Data listing:
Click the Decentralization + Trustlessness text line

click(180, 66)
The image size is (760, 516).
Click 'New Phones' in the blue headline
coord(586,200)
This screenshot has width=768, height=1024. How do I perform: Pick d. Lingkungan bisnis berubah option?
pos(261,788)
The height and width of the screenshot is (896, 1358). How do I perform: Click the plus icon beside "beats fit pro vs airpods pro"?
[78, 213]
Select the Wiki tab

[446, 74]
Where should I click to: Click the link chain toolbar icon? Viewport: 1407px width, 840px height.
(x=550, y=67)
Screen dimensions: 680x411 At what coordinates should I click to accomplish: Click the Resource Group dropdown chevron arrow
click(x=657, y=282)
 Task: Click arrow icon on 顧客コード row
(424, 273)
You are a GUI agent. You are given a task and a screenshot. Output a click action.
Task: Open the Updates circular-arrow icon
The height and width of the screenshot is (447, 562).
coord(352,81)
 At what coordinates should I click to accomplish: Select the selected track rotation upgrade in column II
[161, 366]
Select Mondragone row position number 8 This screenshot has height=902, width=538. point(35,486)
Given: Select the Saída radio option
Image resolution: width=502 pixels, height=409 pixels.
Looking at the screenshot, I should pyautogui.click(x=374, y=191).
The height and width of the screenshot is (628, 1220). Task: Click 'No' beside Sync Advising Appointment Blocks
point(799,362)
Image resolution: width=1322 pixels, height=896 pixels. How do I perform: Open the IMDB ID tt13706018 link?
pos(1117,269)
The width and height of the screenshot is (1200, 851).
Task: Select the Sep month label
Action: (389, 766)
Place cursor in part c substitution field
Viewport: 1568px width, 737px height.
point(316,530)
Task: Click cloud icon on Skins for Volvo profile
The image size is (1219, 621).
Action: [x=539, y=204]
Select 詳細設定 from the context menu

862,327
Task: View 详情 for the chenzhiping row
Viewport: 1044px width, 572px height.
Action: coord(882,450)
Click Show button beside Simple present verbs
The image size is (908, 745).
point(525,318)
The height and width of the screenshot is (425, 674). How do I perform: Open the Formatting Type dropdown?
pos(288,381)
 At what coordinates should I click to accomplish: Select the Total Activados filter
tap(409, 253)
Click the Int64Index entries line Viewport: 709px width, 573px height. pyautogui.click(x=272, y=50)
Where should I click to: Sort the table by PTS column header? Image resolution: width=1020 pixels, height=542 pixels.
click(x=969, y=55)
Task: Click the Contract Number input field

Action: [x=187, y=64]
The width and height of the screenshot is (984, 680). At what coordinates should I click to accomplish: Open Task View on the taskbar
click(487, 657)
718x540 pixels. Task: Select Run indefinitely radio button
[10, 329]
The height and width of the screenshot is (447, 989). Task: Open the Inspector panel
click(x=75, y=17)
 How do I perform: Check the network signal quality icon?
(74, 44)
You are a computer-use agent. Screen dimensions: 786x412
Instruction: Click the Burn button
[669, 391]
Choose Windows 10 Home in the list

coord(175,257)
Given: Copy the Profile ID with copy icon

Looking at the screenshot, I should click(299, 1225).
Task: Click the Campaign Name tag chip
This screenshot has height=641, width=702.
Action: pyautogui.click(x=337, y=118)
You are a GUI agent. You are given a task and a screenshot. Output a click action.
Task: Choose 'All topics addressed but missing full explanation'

Exercise: Start at the first line of the material. Reproduce every line exactly, ending with the line that holds "Task: Open the Updates circular-arrow icon".

Response to the task:
Click the Decentralization + Trustlessness text line

click(180, 66)
The image size is (760, 516).
Click 'New Phones' in the blue headline
coord(586,200)
This screenshot has width=768, height=1024. How do I perform: Pick d. Lingkungan bisnis berubah option?
pos(261,788)
The height and width of the screenshot is (896, 1358). How do I perform: Click the plus icon beside "beats fit pro vs airpods pro"?
[78, 213]
Select the Wiki tab

[446, 74]
Where should I click to: Click the link chain toolbar icon? Viewport: 1407px width, 840px height.
(x=550, y=67)
Screen dimensions: 680x411 At what coordinates should I click to accomplish: Click the Resource Group dropdown chevron arrow
click(x=657, y=282)
 Task: Click arrow icon on 顧客コード row
(424, 273)
You are a GUI agent. You are given a task and a screenshot. Output a click action.
Task: Open the Updates circular-arrow icon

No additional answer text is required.